10 Simple Strategies for Reducing Stress During the Holidays

I don’t know about you, but for yeeeeears every time I walked into a Hobby Lobby in August and saw all the Christmas decorations and lights, panic would instantly set in.  My heart would thump in my chest and all the memories of the panic attacks I once suffered from would come rushing back.

I had to talk myself down.  Slow my breathing.

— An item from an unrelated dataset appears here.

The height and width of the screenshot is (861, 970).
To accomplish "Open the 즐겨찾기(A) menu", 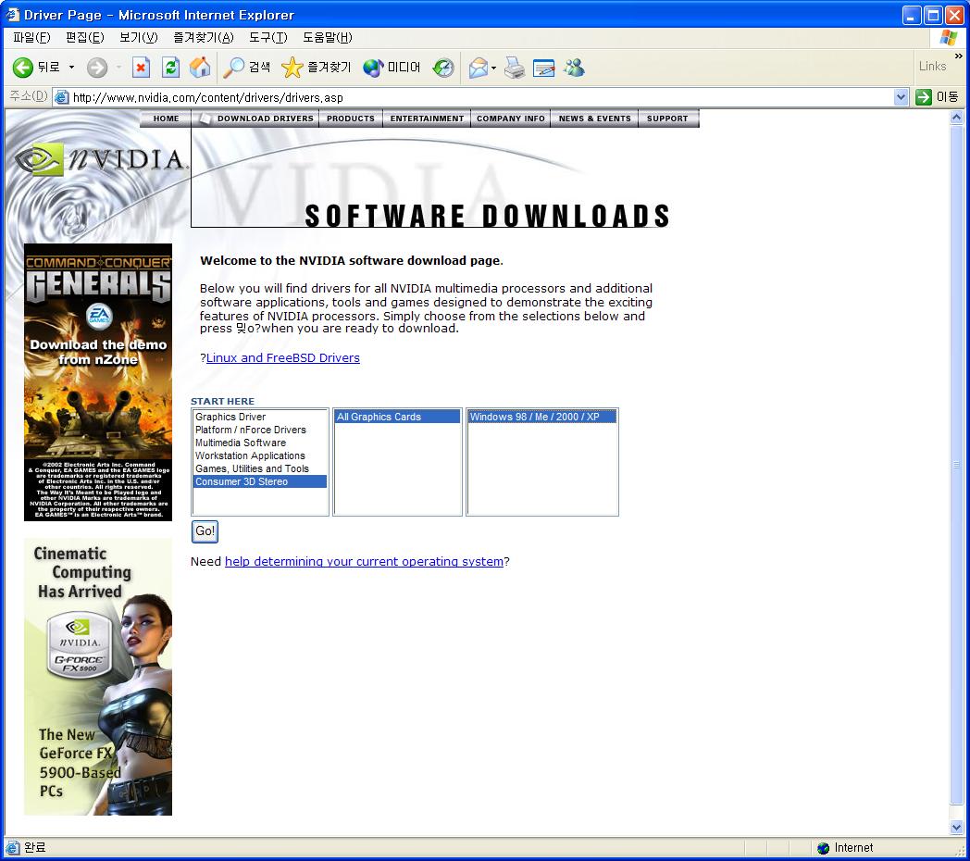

Repeat to myself internally, “I will not stress over Christmas.  I will not stress over Christmas.”

If you haven’t clicked off this post yet, wondering what kind of crazy I am, I’m guessing chances are pretty high you know exactly what I’m talking about.

I can’t even really put my finger on why I felt so stressed and overwhelmed for all those years but I’m pretty sure it wasn’t just one thing.  It was a combination of things – not ever wanting to say no, not having good boundaries in place, not managing my time or priorities well, wanting to please all.the.people with all.the.things.

I’m.so.over.it.

About 7 years ago we completely changed the way we do Christmas and ever since then, it’s become my absolute favorite time of year.

The Christmas season has become a season of rest, spending really good, quality time with people I love, experiencing new things,  new places, new foods.   It’s a season of laughter, renewal, and gratitude.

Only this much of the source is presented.